Она ушла, а Лягушатник сам вымыл посуду, прибрал на столе, погасил свет, посидел еще немного в полутьме, глядя на свое отражение в зеленом темном стекле, мерцающем изнутри желтыми глазами, и казалось, что они все понимают, все прощают ему, даже свои завтрашние муки и завтрашнюю смерть.
Как бы то ни было, но после этого разговора Вадим задумался почти всерьез о своей возможной женитьбе. Правда, его чувства к Зое не напоминали описания классиков, но он справедливо полагал, что каждый любит по-своему, и, быть может, это и есть его потолок, и выше подняться он не сможет. Привыкнув обходиться малым, он и не требовал от себя слишком пылкой любви, да и от других не вправе ждать чего-то особенного, необычного.
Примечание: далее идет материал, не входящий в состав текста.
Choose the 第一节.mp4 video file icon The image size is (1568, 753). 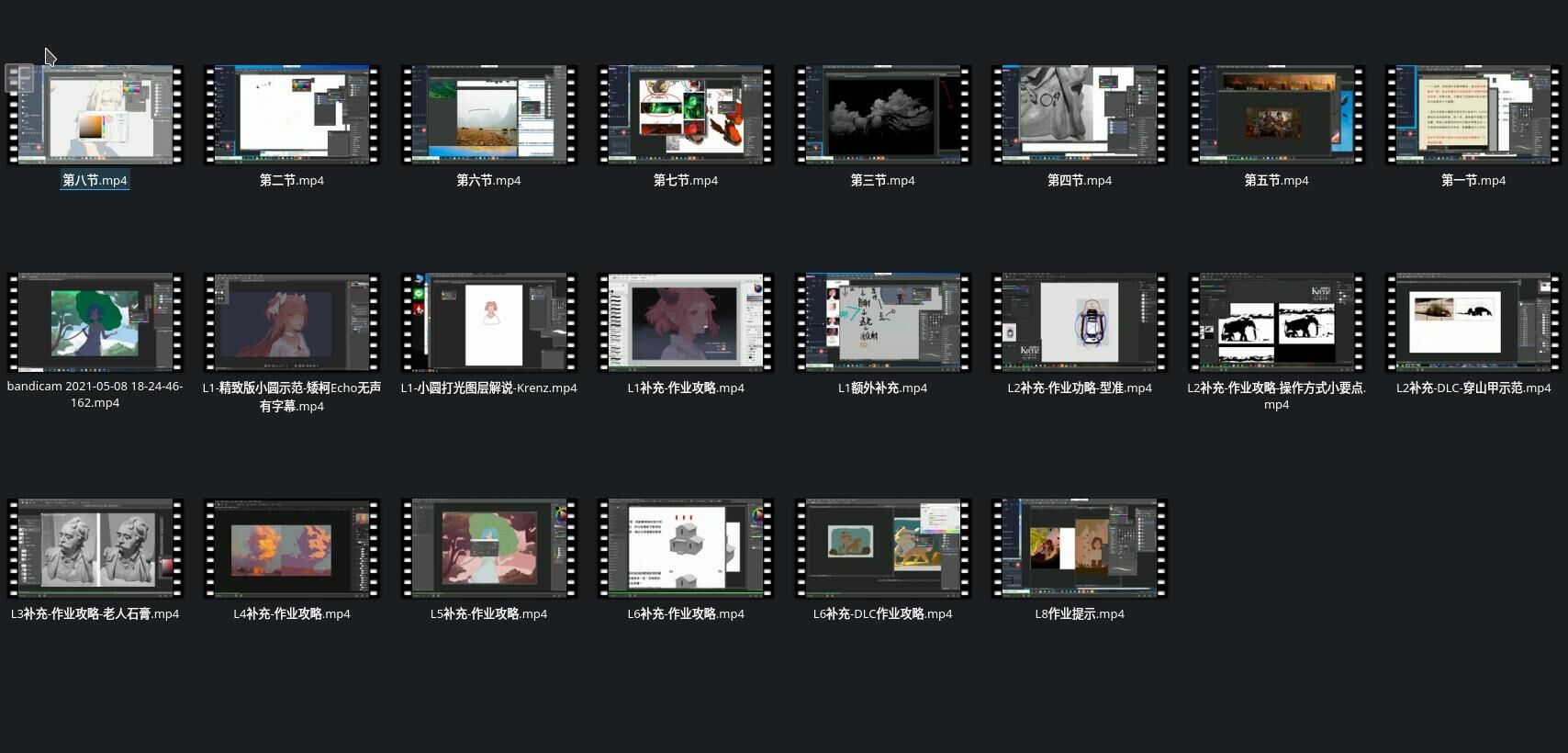pyautogui.click(x=1473, y=115)
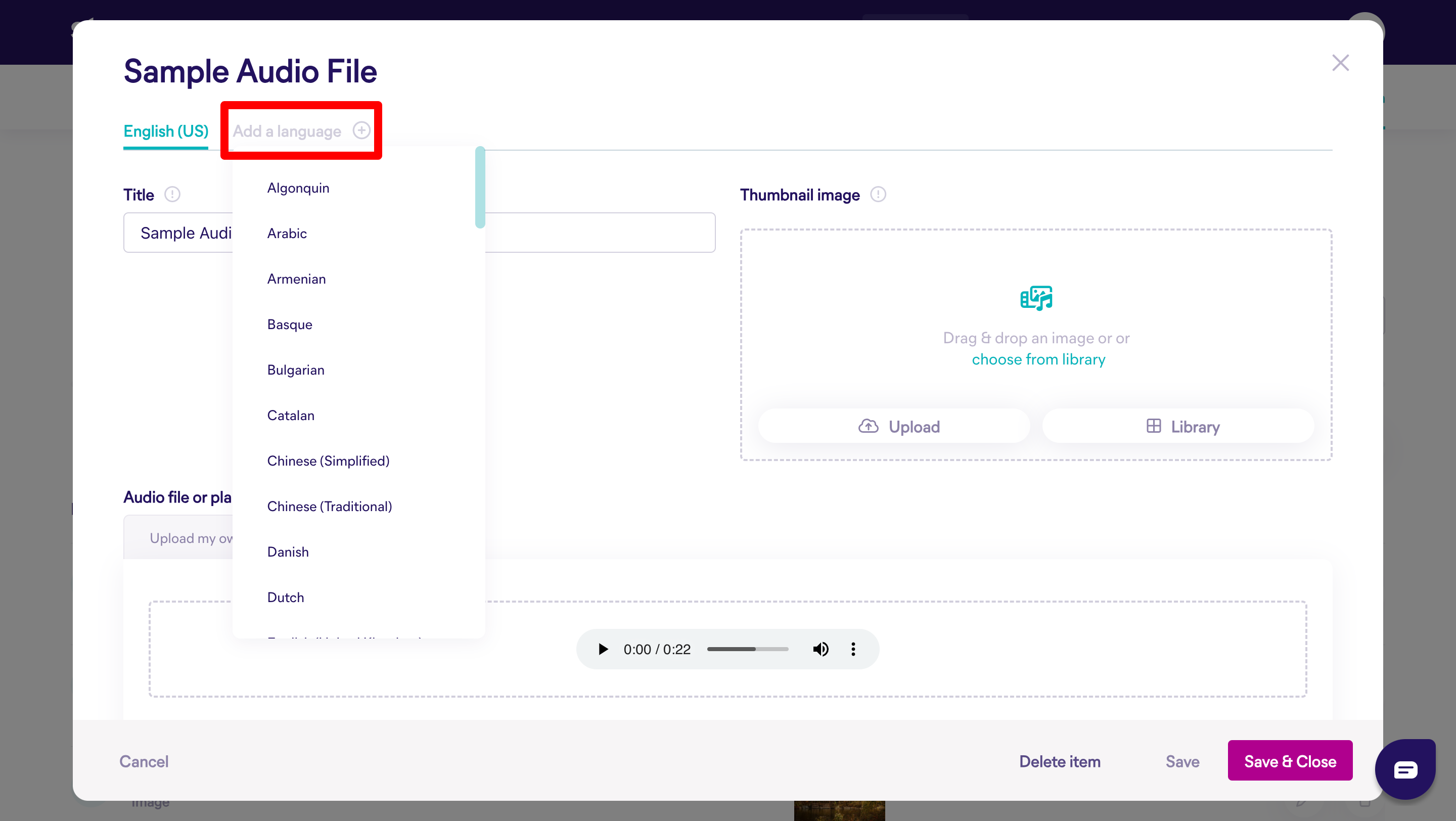Open the chat support widget

click(1404, 769)
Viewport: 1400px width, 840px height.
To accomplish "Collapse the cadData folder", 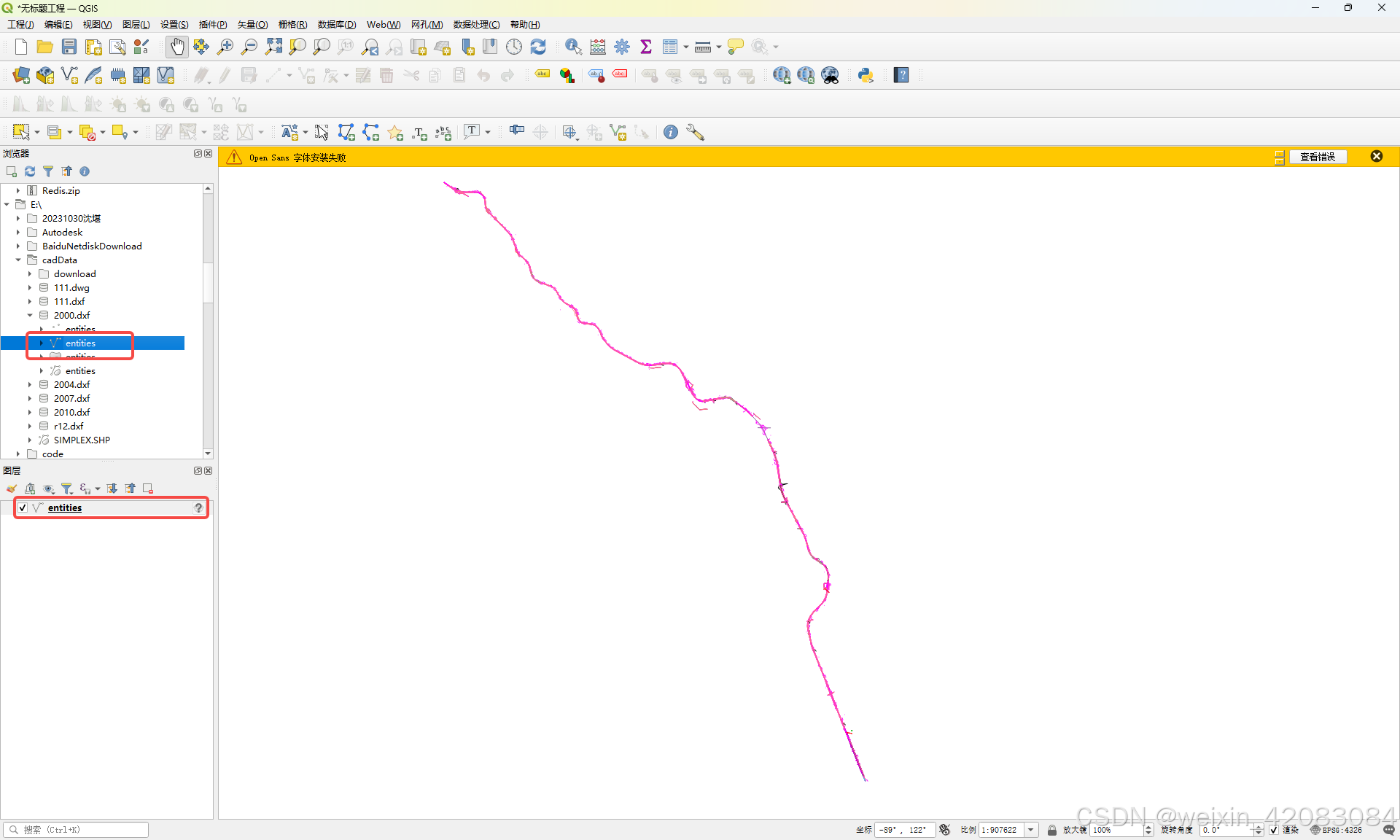I will point(18,260).
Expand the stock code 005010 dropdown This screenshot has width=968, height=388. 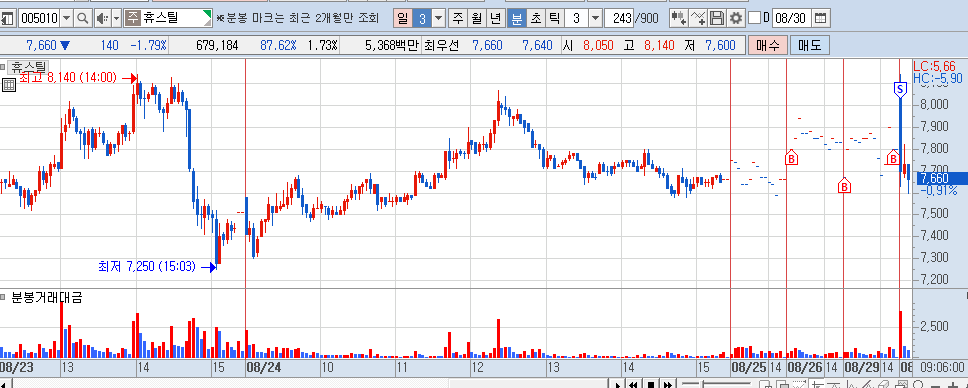pyautogui.click(x=67, y=18)
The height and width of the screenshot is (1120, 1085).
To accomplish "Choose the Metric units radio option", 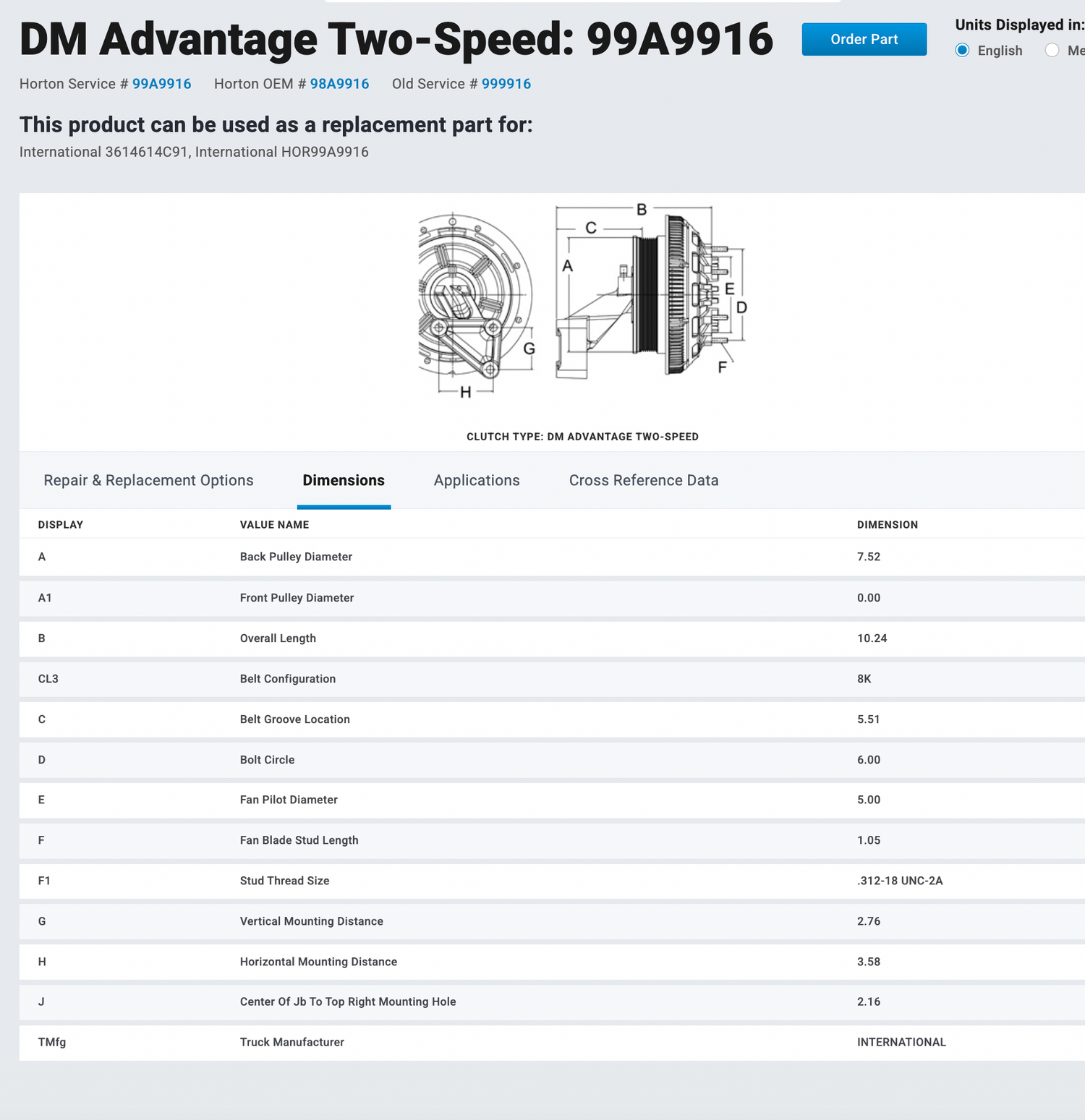I will click(1052, 51).
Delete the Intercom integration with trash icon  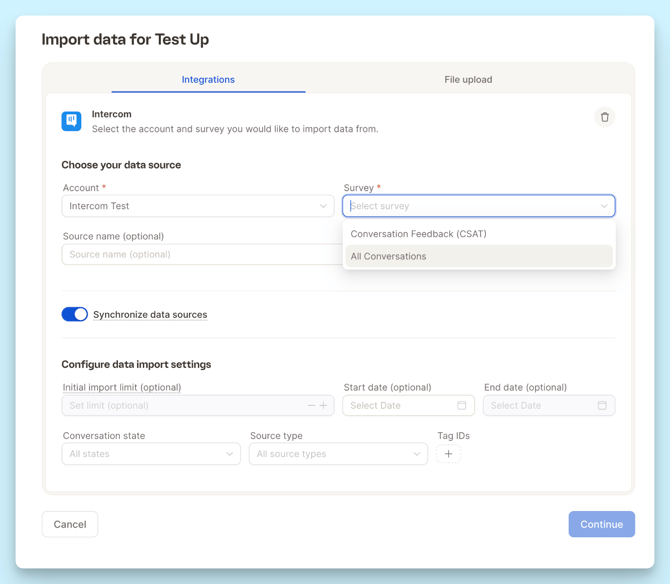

Его беспокоило только одно: что ответит сама Зоя? Он снова и снова анализировал себя, подолгу разглядывал в зеркало свое лицо, купил себе новый костюм и в лаборатории старался работать с распахнутым халатом. В эти дни от него пахло одеколоном, щетина с подбородка исчезла и прическа была безукоризненной. Он придумывал десятки вариантов своего объяснения, волновался, ронял на пол пробирки и однажды вызвался проводить Зою до дома. Жила она на квартире, в неблизкой слободе. Они шли по мокрому сентябрьскому асфальту, и Зоя, засунув руки в карманы плаща и оттого немного сгорбившись, загребала туфлями бурые листья, отвечала тихим голосом и все смотрела себе под ноги, словно надеялась найти что-то недавно потерянное. Мимо шли прохожие, изредка по шоссе проносились машины, блестящие сверху и заляпанные грязью до стекол. А Вадим все говорил и говорил. Ему было очень легко с ней, ему казалось, что никогда у него не было таких счастливых минут, когда все идет прекрасно, все удается, слова приходят сами собой, и тихая девушка слушает его, улыбается. И он сам казался себе легким, остроумным и даже красивым.
Они зашли в кино на окраине города, в старый, деревянный клуб, где скрипели полы и маленький зал был полон шумной публикой, отпускающей громкие реплики, хохочущей, лузгающей семечки. Сзади целовались, он слышал дыхание, шепот, шуршание капронового чулка, трущегося о сиденье, и почти забытое волненье от близости девушки, от запаха ее мокрых волос, от теплого плеча, прислонившегося к его плечу, вдруг пришло к нему. На экране скользили цветные тени, они говорили что-то; кажется, там, на вертикальной простыне, кому-то приходилось туго, а кому-то — наоборот, но он не слышал почти ничего, кроме ее ровного дыхания, не изменившегося даже тогда, когда он протянул руку и обнял ее за плечи.